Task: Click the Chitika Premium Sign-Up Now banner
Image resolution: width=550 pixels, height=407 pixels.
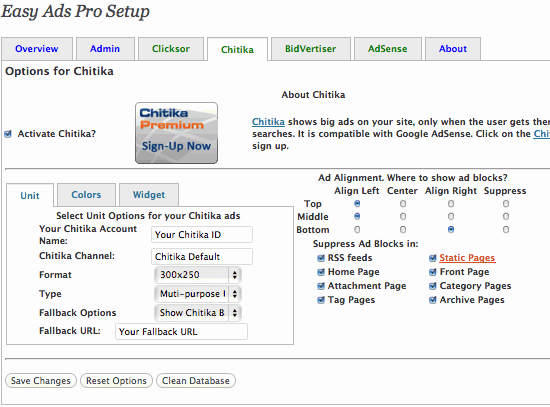Action: (176, 133)
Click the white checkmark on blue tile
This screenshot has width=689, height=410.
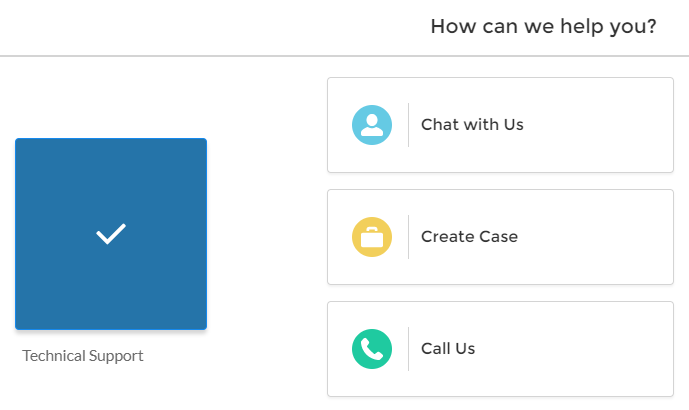[x=111, y=234]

------------------------------------------------

▶ [Work to be completed] Retype the entries above word for word, leaving out the pictures.

▶ [The output]
Task: Click the Chitika Premium Sign-Up Now banner
Image resolution: width=550 pixels, height=407 pixels.
Action: (176, 133)
Click the white checkmark on blue tile
This screenshot has width=689, height=410.
[x=111, y=234]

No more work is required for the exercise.